**** ОТРЫВОК ****
С какой-то подозрительной регулярностью у нас издается и переиздается Джек Керуак, и, хотя он по-прежнему не переведен в полной мере, мы обладаем почти что достаточным корпусом его основных текстов на русском языке. Страшно представить, кто всё это читает. Мода на беспредельщика Уильяма С. Берроуза, кажется, давно прошла, и теперь его книги довольно непросто отыскать. Видимо, все всё давно прочитали и поняли – и правда, в прозе Берроуза от текста к тексту мало что меняется, поэтому или наслаждайся, или поди прочь. Ни одного полноценного сборника Аллена Гинзберга на русский язык переведено не было. Не лучше дело обстоит со всей прочей бит-поэзией – видимо, поэзия как таковая на особом счету, и проще переводить ширпотребный нон-фикшн про красивую жизнь. Здесь я буду ссылаться на поистине фундаментальный сборник, выпущенный у нас довольно давно легендарным издательством «Ультра. Культура» Ильи Кормильцева – я говорю об «Антологии поэзии битников», где, помимо Гинзберга, представлены прекрасные переводы из Ферлингетти, Корсо, Снайдера, Макклура, Ди Примы, Орловски, Уэлча, Ламантиа, Крили, Данкена, Амири Бараки, Кауфмана и, в дополнение, Керуака, который тоже писал что-то вроде стихов. Достать эту книгу в качестве вещи теперь едва ли возможно, да и кто будет ее переиздавать, но Интернет полнится чудесами, и не мне вам об этом рассказывать.
В целом же я не рискну сказать, что ныне бит-поколение особенно трогает сердце русскоязычного читателя. Той актуальностью, которой всё это обладало когда-то для Бродского или для Евтушенко, для нас исполнены совсем другие вещи. Я склонен усматривать в этом пробел и проблему: всё это значит, что тот специфический опыт, который был прожит, понят и выражен авторами бит-поколения, нами усвоен не был. Это тем более грустно по двум причинам. Во-первых, этого нам не заменит какой-то другой, наш-де специфический и национальный опыт. Опыты – не монета, чтобы обмениваться друг на друга, они всегда единичны и абсолютно оригинальны. Поэтому тот, кто стремится к познанию, является настоящим интернационалистом – он знает, что нет разделения на свое и чужое там, где речь идет о подлинно человеческом. Во-вторых, опыт бит-поколения есть опыт движения к тому состоянию постмодерна, в котором мы все, похоже, застряли на неопределенный срок, и игнорировать его – значит отказываться от рефлексии на тему того, как же мы все оказались в этой западне и что нам с этим делать.
****
## ЦЕЛЬ ЗАДАНИЯ A
Объясните, почему, согласно фрагменту о бит-поколении, особенно грустно то, что русскоязычные читатели не усвоили опыт битников. Уложитесь в одно–три предложения.
## ЦЕЛЬ ЗАДАНИЯ B
Напишите продолжение фрагмента о бит-поколении, начиная сразу после его последнего предложения.
**** ПРЕДСТАВЛЕННЫЕ ДАННЫЕ ****
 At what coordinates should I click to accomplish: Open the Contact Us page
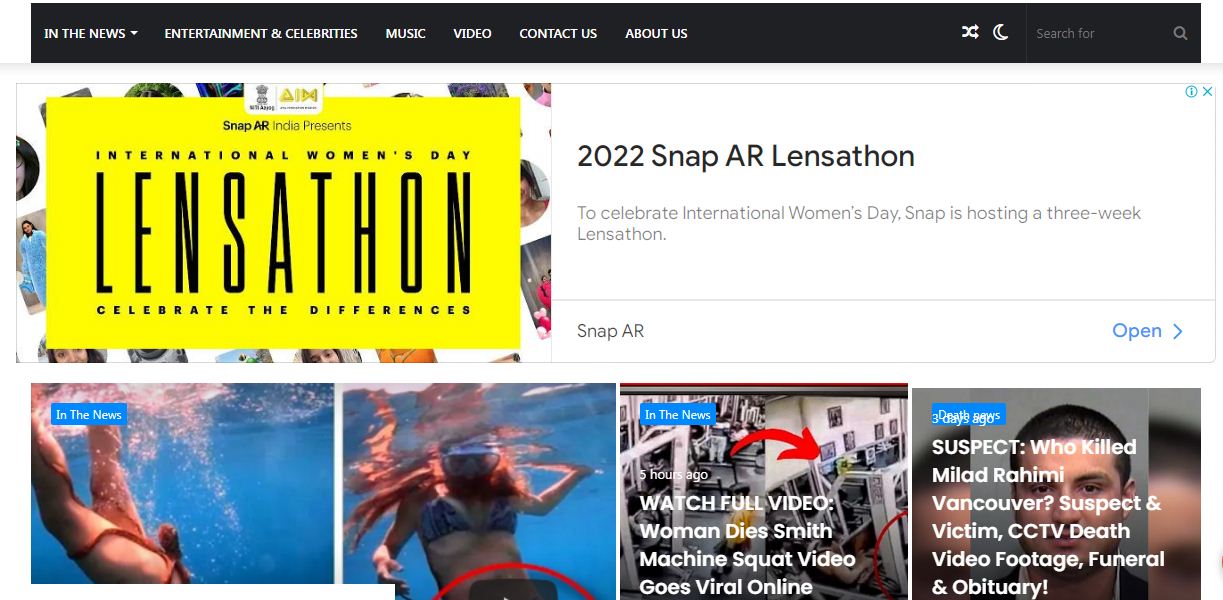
****
## РЕЗУЛЬТАТ ВЫПОЛНЕНИЯ A
Во-первых, этот опыт нельзя заменить другим, «нашим» национальным опытом: опыты не обмениваются, как монеты, они всегда единичны и абсолютно оригинальны. Во-вторых, опыт бит-поколения есть движение к состоянию постмодерна, в котором мы, похоже, застряли. Игнорировать его значит отказываться размышлять о том, как мы оказались в этой западне и что с этим делать.

## РЕЗУЛЬТАТ ВЫПОЛНЕНИЯ B
Впрочем, всё это довольно условно. Главное, что мы имеем дело с чертовски хорошей литературой, и этого должно быть более чем достаточно.
*Разговор о мифе бит-поколения, чтобы отличаться от пустопорожнего пересказа этого мифа, должен учитывать несколько уровней объективации – в пределе их может быть довольно много, но нам достаточно остановиться на трех. Всякий миф предполагает вписанность его в фон большой истории, далее – в ситуативный контекст, наконец, он предполагает ту или иную форму своего выражения. Разложив по этим трем уровням миф бит-поколения, мы получим три направления пути: битники и Америка вообще, битники и американская послевоенная городская культура, битники и литература, как американская, так и мировая. Чтобы разметить территорию, двинемся по порядку.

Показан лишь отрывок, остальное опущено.